(Stored data entries)
'''

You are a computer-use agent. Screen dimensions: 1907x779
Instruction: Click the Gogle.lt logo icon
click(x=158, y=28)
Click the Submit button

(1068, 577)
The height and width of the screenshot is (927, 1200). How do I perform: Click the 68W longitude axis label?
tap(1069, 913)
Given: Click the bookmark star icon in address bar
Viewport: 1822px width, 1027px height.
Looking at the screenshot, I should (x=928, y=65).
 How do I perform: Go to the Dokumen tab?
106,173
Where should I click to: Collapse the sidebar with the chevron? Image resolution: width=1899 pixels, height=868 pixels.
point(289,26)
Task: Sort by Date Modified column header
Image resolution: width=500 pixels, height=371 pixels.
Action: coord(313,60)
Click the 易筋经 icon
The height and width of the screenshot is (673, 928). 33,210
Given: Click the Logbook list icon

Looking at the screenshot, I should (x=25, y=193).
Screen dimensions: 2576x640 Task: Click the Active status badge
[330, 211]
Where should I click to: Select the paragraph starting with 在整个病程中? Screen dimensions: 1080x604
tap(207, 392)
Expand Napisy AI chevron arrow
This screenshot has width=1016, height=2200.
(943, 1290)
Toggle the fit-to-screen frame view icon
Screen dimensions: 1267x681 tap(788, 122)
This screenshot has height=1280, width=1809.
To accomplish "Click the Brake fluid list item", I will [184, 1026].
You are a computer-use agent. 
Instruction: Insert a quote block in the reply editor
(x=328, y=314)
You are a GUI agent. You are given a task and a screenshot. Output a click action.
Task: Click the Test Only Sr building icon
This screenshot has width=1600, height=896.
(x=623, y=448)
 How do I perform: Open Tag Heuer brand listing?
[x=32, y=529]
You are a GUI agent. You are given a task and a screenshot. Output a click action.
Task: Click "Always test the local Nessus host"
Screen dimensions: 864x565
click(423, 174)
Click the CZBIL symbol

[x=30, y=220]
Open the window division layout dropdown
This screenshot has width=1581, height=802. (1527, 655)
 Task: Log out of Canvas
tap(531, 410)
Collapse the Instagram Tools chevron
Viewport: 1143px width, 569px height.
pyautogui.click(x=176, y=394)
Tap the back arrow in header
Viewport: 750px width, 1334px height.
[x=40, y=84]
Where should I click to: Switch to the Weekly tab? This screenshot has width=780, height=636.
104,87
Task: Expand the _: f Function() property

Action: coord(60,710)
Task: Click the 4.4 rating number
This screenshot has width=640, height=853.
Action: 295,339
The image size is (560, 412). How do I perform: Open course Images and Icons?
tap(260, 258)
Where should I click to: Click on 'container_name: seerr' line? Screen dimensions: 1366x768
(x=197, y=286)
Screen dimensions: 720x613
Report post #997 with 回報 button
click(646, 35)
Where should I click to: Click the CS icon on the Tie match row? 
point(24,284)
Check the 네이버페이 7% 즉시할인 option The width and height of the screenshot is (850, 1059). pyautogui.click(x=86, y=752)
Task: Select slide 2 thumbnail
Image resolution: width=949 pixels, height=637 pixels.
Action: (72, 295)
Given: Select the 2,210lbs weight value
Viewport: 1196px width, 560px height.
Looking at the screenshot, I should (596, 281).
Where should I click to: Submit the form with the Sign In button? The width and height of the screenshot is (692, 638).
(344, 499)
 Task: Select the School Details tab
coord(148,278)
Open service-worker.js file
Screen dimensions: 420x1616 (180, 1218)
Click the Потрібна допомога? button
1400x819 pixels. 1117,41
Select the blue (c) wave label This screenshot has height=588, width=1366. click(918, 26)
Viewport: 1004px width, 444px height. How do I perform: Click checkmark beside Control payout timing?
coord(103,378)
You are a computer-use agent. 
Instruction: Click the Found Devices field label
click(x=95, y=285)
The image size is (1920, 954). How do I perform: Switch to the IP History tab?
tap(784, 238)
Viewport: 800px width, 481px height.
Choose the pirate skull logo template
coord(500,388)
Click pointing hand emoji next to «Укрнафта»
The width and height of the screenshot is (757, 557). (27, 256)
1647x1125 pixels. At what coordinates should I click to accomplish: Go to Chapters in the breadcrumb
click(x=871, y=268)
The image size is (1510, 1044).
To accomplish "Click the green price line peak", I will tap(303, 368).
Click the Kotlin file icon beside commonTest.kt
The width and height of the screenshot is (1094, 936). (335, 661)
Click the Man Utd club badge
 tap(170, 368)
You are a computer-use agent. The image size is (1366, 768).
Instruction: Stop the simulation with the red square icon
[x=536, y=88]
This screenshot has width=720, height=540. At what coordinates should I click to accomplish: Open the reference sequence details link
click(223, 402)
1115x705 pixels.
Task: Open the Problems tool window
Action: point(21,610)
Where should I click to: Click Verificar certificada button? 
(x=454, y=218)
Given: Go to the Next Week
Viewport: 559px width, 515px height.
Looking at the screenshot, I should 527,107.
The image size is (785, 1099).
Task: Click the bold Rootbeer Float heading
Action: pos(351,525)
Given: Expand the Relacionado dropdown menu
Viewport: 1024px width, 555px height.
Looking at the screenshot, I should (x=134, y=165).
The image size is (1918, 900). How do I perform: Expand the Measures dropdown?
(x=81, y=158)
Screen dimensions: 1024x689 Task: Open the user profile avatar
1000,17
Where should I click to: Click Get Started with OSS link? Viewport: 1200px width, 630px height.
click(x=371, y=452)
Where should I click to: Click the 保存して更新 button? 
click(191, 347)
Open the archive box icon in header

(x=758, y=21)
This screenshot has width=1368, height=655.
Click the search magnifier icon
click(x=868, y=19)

'''

Assignment =
Across the records, count each line that holds the string "will". Respond with the number only.

Answer space =
2